21 Nov 2002 : Column 824

agreement only a few moments ago, when he was challenged on why he will not let the fishermen around the table given that Norway is very happy to do so. Of course there are agreements on the very subjects that he describes, but the fact is that the governance and accountability for the policies that a nation develops about its fishing industry should rest where sovereignty rests—and sovereignty should rest in the House.

I feel sorry for the Minister because with all his knowledge—I have acknowledged his understanding of such matters—and all his good intentions, the truth is that he cannot do many of the things that he would like to do. He is stuck in an amalgam, in which people always want to find some shoddy compromise, rather than to pursue the genuine interests of the nations of Europe.

Lawrie Quinn rose—

Mr. Hayes: I will let the hon. Gentleman intervene again, so long as he does not talk about Captain Cook.

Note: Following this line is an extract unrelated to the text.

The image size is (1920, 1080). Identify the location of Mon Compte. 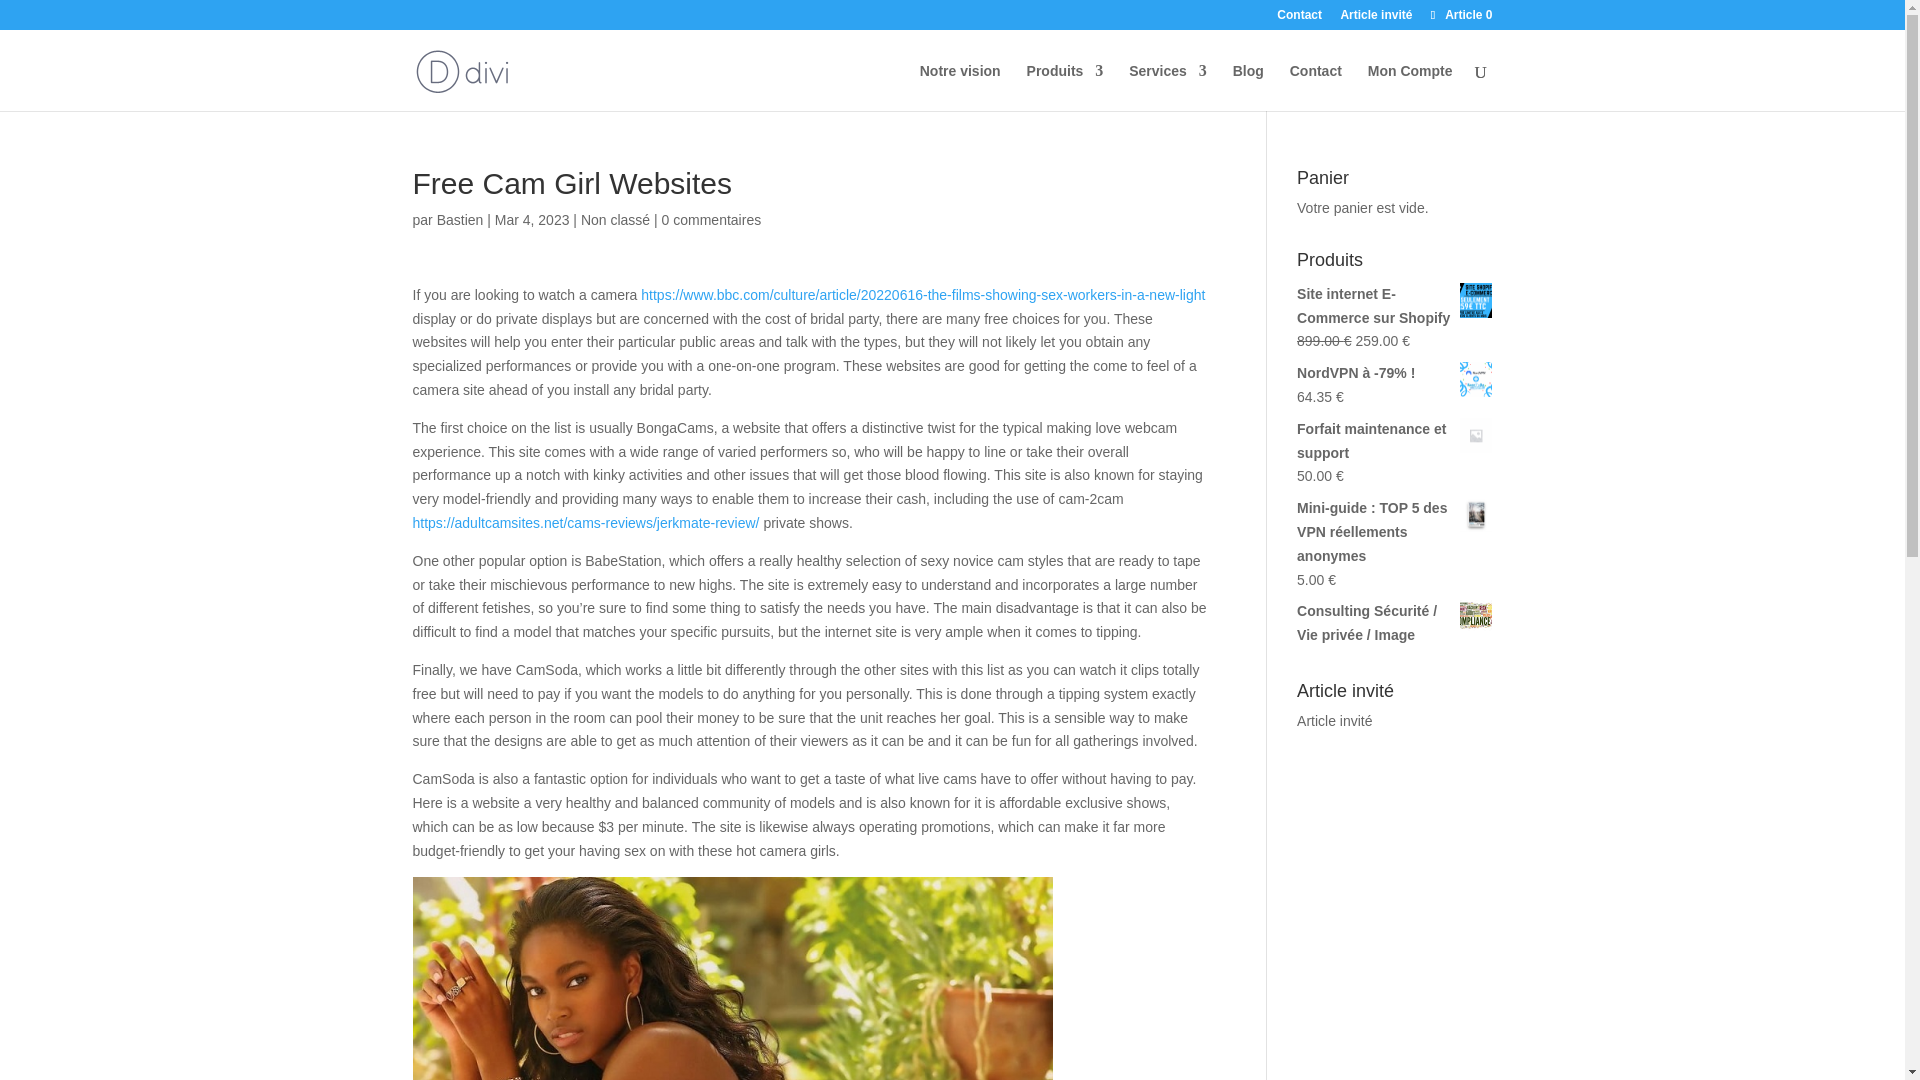
(1410, 87).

I refer not only to the interests of Britain because the Minister will know that the common fisheries policy has been a disaster not just for Britain, but for many European countries. I would make this argument if I were a representative of several other countries of Europe. For example, the hon. Gentleman will know that the EU has had to buy African fishing rights. There are very real concerns about the cost and effect of that on those African nations. Not only have they suffered from deaths caused by the very large boats using their waters, but their own fishing industries have been damaged economically, and their local communities have been damaged by those activities. That has happened in a desperate effort to prop up the Spanish industry, so the Spanish industry, which has also declined, has suffered from the common fisheries policy. This is not a narrow or xenophobic point because I am not a narrow or xenophobic person.

Lawrie Quinn: I am most grateful to the hon. Gentleman for giving way for a second time. He has demonstrated his prowess as a student of history and geography this afternoon. My hon. Friend the Minister asked him about a putting a north-south line down the centre of the North sea, but where would the hon. Gentleman put a line between the Scottish and English fisheries? The right hon. Member for Berwick-upon-Tweed (Mr. Beith) is here, and I am sure that he would be very interested to hear the hon. Gentleman's answer to that question.

Mr. Hayes : That problem is not as significant as the hon. Gentleman pretends.

Lawrie Quinn indicated dissent.

Mr. Hayes: Well, many of the issues that we are debating today are common to the industries of Scotland and England. We talk about conservation, aid to the communities, the effect of the changes and the impact of regulation and inspection, but there is not much difference between the impressions of English fishermen and those of Scottish fishermen.

Mr. Salmond rose—

Mr. Hayes: Before I give way to the hon. Gentleman—I do not want him to breach the unanimity

21 Nov 2002 : Column 825

that I hope to achieve as I approach the last part of my speech—I wish to tell the hon. Member for Scarborough and Whitby, who raises the issue of my knowledge of geography and history, that he will be sorry to know, given my earlier remark that I am trained to teach history, whereas I have only an O-level in geography. I plead guilty to the point about geography, but not to that about history.

Mr. Salmond rose—

Mr. Hayes: I shall let the hon. Gentleman intervene very briefly because I want to make some progress.

Mr. Salmond: I know that the hon. Gentleman has been reading up, but he should be aware that the Conservative party and the Labour party combined in 1999 to transfer 40,000 square miles of Scottish waters to English jurisdiction, and I can tell him that that was opposed by every Scottish fisherman; there was no division on that.

Mr. Hayes: There are always local difficulties between those splendid nations that are happy to be part of this glorious United Kingdom, and I know that the hon. Gentleman celebrates precisely that.

Mr. Simmonds: May I assure my hon. Friend that the fishermen in Boston are against regional control—the regionalism that the Liberal Democrats purport to support—and very much for national sovereignty in fishing policy.